What you will do: After locating the line that contains "You are a GUI", output that line and each one following it, exactly, to the end of the entries. No pictures.

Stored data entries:
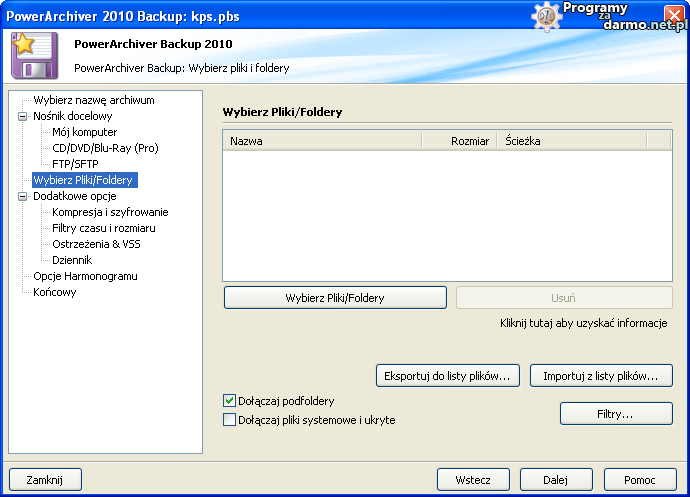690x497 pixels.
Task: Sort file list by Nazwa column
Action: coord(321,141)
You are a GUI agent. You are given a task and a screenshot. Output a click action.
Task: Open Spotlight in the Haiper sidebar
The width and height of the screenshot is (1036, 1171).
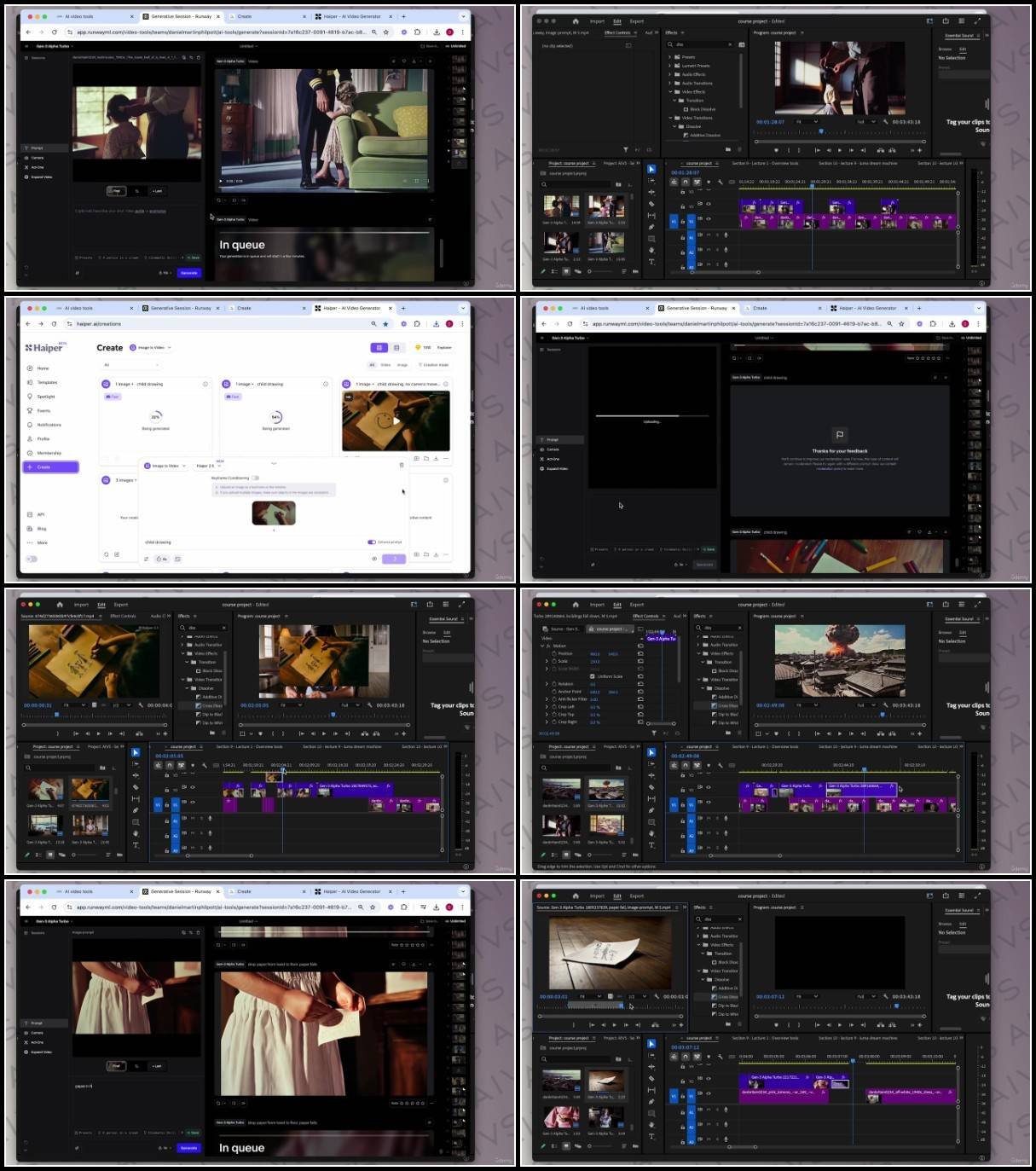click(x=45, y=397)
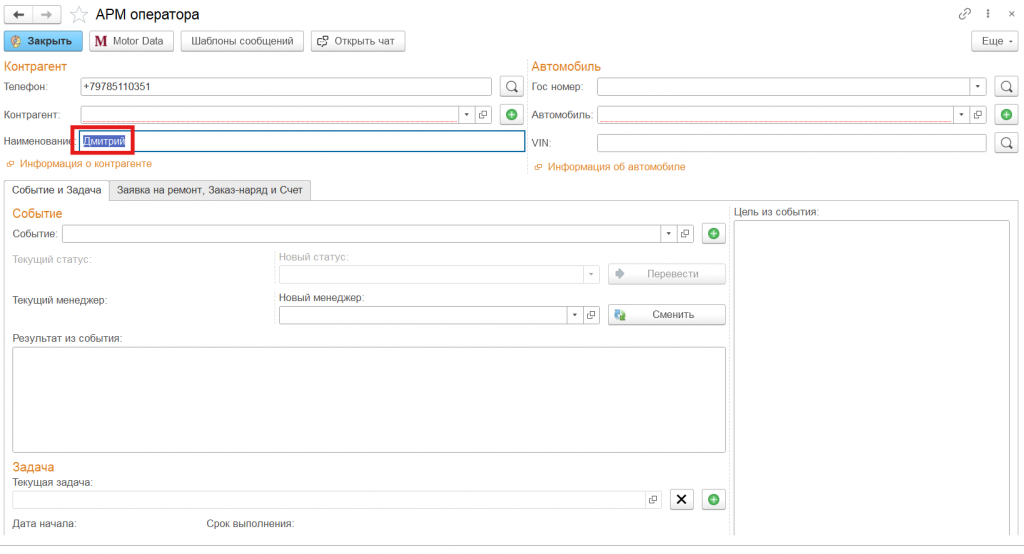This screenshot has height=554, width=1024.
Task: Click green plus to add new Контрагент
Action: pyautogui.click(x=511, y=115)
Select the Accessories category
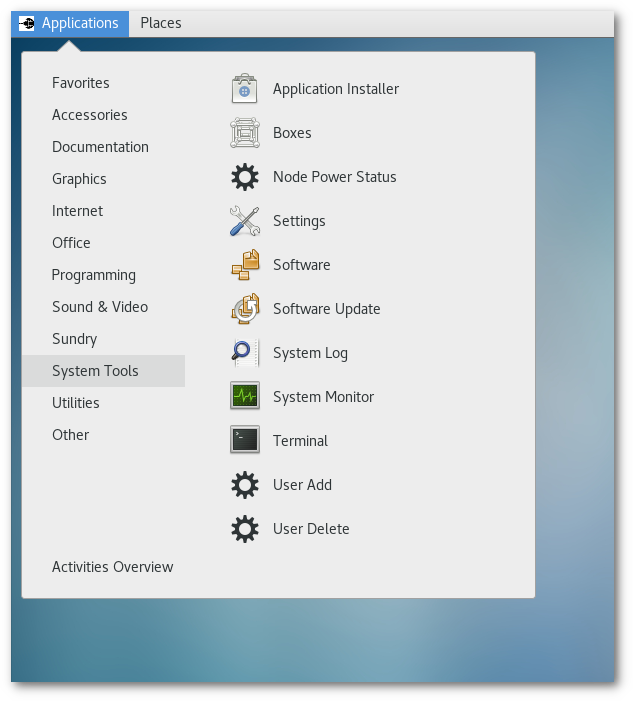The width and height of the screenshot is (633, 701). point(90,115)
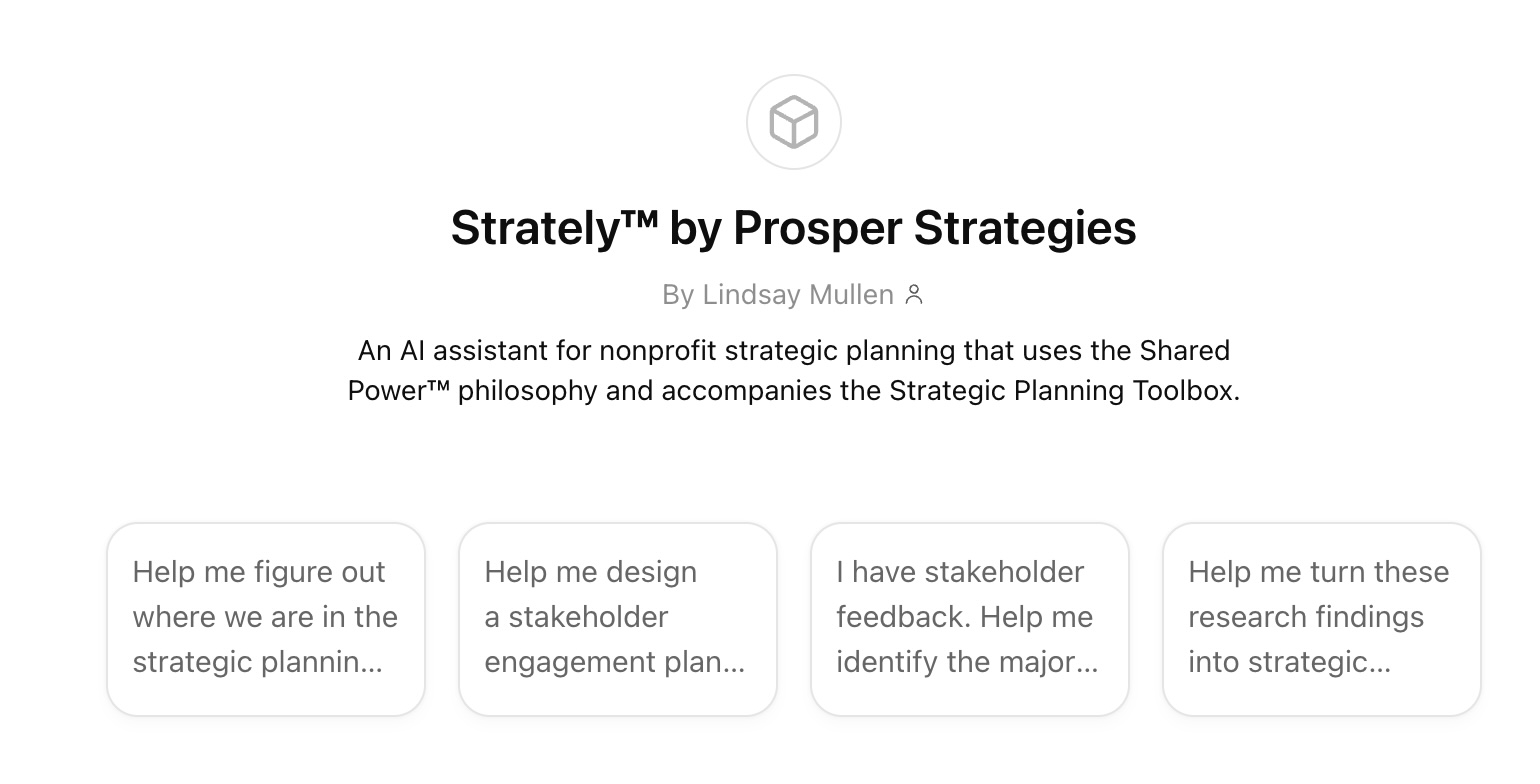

Output of the task:
You are a GUI agent. You are given a task and a screenshot. Output a click action.
Task: Open Spotlight in the Haiper sidebar
The width and height of the screenshot is (1036, 1171).
click(x=45, y=397)
This screenshot has height=554, width=1024.
Task: Click green plus to add new Контрагент
Action: pyautogui.click(x=511, y=115)
Select the Accessories category
The width and height of the screenshot is (633, 701). point(90,115)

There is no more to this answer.